__EXERCISE REQUIREMENTS__. All lines from the opening of the data to the line containing "OussamaSabbouh (113, 2000)" must be returned unchanged, and only those lines.

Top of WORKING DATA

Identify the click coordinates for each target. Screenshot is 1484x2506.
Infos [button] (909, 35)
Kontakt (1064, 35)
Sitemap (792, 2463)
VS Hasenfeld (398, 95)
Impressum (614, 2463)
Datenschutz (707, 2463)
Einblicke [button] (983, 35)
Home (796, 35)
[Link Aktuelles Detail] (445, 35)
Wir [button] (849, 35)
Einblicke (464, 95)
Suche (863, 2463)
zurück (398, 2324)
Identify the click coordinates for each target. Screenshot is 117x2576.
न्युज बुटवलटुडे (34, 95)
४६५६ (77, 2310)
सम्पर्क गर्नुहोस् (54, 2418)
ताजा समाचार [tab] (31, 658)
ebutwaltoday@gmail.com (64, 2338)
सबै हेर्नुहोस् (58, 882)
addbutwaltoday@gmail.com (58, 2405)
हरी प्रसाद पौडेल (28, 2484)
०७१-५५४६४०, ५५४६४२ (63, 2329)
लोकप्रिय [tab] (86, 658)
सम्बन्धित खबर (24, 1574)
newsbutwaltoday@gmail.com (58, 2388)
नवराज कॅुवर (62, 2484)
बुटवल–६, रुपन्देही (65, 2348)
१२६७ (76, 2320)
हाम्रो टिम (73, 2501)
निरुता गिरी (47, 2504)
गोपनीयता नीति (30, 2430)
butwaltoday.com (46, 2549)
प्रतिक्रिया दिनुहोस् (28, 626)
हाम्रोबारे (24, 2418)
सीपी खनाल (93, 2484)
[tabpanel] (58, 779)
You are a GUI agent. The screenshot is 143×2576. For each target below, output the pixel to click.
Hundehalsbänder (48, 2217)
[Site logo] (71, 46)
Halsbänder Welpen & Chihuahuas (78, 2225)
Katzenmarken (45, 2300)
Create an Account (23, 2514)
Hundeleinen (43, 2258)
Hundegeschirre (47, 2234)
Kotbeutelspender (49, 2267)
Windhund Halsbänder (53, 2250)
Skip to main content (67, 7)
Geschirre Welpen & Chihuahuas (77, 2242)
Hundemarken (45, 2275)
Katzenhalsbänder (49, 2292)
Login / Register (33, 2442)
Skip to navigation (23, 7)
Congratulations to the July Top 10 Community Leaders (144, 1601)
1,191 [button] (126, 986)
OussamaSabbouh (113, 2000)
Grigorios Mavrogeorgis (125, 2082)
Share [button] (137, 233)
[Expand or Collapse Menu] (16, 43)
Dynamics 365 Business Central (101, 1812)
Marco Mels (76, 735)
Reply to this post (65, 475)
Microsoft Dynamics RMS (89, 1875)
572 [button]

Bottom of WORKING DATA

__TASK ANSWER__.
Identify the click coordinates for each target. Screenshot is 1484x2506.
Infos [button] (909, 35)
Kontakt (1064, 35)
Sitemap (792, 2463)
VS Hasenfeld (398, 95)
Impressum (614, 2463)
Datenschutz (707, 2463)
Einblicke [button] (983, 35)
Home (796, 35)
[Link Aktuelles Detail] (445, 35)
Wir [button] (849, 35)
Einblicke (464, 95)
Suche (863, 2463)
zurück (398, 2324)
Identify the click coordinates for each target. Screenshot is 117x2576.
न्युज बुटवलटुडे (34, 95)
४६५६ (77, 2310)
सम्पर्क गर्नुहोस् (54, 2418)
ताजा समाचार [tab] (31, 658)
ebutwaltoday@gmail.com (64, 2338)
सबै हेर्नुहोस् (58, 882)
addbutwaltoday@gmail.com (58, 2405)
हरी प्रसाद पौडेल (28, 2484)
०७१-५५४६४०, ५५४६४२ (63, 2329)
लोकप्रिय [tab] (86, 658)
सम्बन्धित खबर (24, 1574)
newsbutwaltoday@gmail.com (58, 2388)
नवराज कॅुवर (62, 2484)
बुटवल–६, रुपन्देही (65, 2348)
१२६७ (76, 2320)
हाम्रो टिम (73, 2501)
निरुता गिरी (47, 2504)
गोपनीयता नीति (30, 2430)
butwaltoday.com (46, 2549)
प्रतिक्रिया दिनुहोस् (28, 626)
हाम्रोबारे (24, 2418)
सीपी खनाल (93, 2484)
[tabpanel] (58, 779)
You are a GUI agent. The screenshot is 143×2576. For each target below, output the pixel to click.
Hundehalsbänder (48, 2217)
[Site logo] (71, 46)
Halsbänder Welpen & Chihuahuas (78, 2225)
Katzenmarken (45, 2300)
Create an Account (23, 2514)
Hundeleinen (43, 2258)
Hundegeschirre (47, 2234)
Kotbeutelspender (49, 2267)
Windhund Halsbänder (53, 2250)
Skip to main content (67, 7)
Geschirre Welpen & Chihuahuas (77, 2242)
Hundemarken (45, 2275)
Katzenhalsbänder (49, 2292)
Login / Register (33, 2442)
Skip to navigation (23, 7)
Congratulations to the July Top 10 Community Leaders (144, 1601)
1,191 [button] (126, 986)
OussamaSabbouh (113, 2000)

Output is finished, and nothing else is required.